Effect of pro-inflammatory cytokines on the toxicity of the arylhydroxylamine metabolites of sulphamethoxazole and dapsone in normal human keratinocytes

Sulphonamides, such as sulphamethoxazole (SMX) and the related sulphone dapsone (DDS), show a higher incidence of cutaneous drug reactions (CDRs) in patients with the acquired immunodeficiency syndrome (AIDS) compared with human immunodeficiency virus (HIV) negative patients. During HIV infection, pro-inflammatory cytokines such as interleukin-1β (IL-1β) and tumor necrosis factor-α (TNF-α) are increased. We hypothesized that this increase in pro-inflammatory cytokines may increase the toxicity of the arylhydroxylamine metabolites of SMX (S-NOH) and DDS (D-NOH) in keratinocytes through a reduction in glutathione (GSH) content. We evaluated the effect of TNF-α on GSH levels in normal human epidermal keratinocytes (NHEK) and found a significant decrease in GSH after 24 h. Pre-treatment with TNF-α also resulted in an increase in the recovery of D-NOH, but failed to alter drug–protein covalent adduct formation in NHEK. We also evaluated the effect of TNF-α, IL-1β, interferon-γ (IFN-γ), lipopolysaccharide (LPS) and conditioned media (obtained from monocytes stimulated with LPS) on the cytotoxicity of pre-formed arylhydroxylamine metabolites in NHEK. Priming cells with cytokines did not significantly alter the cytotoxicity of the metabolites.

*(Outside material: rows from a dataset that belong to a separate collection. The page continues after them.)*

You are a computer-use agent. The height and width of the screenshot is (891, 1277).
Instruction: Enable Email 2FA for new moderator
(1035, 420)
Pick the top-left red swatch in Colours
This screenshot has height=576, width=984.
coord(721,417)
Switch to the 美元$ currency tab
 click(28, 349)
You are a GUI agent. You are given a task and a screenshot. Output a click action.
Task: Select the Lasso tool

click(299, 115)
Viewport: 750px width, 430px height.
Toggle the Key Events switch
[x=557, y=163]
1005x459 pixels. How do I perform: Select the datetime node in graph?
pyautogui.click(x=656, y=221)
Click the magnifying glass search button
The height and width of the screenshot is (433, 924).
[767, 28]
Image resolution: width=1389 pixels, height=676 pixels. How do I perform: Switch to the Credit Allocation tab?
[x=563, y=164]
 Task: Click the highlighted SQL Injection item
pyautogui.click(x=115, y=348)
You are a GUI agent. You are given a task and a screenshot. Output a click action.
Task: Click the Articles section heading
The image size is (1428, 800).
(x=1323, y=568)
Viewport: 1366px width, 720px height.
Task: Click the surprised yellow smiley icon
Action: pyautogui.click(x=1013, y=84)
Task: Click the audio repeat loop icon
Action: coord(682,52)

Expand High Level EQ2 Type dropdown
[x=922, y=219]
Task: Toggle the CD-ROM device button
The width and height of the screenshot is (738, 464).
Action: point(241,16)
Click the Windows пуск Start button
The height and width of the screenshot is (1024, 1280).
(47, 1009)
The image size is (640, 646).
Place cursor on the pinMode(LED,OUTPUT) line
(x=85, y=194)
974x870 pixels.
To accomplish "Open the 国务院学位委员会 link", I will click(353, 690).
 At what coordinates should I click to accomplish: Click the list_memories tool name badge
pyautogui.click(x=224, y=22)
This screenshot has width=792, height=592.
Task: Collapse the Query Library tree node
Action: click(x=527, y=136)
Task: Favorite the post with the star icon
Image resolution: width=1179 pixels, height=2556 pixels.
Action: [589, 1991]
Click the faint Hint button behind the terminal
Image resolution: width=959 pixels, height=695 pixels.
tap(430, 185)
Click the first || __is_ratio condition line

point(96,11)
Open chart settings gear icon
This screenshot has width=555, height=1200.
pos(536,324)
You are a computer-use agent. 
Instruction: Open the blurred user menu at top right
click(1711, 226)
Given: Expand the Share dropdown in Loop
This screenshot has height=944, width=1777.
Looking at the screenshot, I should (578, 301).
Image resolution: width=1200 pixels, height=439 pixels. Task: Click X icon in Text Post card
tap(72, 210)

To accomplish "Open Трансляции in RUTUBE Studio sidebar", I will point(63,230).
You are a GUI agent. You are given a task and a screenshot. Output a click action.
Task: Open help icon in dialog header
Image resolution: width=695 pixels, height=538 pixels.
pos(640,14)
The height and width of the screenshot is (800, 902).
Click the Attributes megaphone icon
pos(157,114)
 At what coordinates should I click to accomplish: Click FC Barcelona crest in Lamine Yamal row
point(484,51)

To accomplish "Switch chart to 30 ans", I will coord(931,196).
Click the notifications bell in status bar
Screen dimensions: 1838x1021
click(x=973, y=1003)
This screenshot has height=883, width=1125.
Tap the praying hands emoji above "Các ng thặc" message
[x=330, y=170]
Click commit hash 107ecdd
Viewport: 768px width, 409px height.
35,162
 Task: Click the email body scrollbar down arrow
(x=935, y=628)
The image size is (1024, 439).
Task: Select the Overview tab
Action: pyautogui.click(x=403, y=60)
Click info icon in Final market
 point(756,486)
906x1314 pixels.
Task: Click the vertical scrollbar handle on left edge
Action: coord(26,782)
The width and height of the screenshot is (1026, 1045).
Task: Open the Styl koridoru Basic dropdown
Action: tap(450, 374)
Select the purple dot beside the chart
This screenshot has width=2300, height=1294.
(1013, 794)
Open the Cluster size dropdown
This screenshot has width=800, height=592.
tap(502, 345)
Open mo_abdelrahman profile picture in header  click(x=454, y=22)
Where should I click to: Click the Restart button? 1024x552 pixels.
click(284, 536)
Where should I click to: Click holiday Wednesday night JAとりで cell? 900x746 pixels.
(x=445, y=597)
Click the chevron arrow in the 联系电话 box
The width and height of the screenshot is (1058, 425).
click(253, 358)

The effect of pre-treatment with TNF-α on reactive oxygen species (ROS) generation in NHEK was also determined. While ROS formation in NHEK was increased in the presence of D-NOH, TNF-α did not alter the level of ROS generation. Our data suggest that the level of GSH reduction induced by pro-inflammatory cytokines does not predispose NHEK to cellular toxicity from either S-NOH or D-NOH.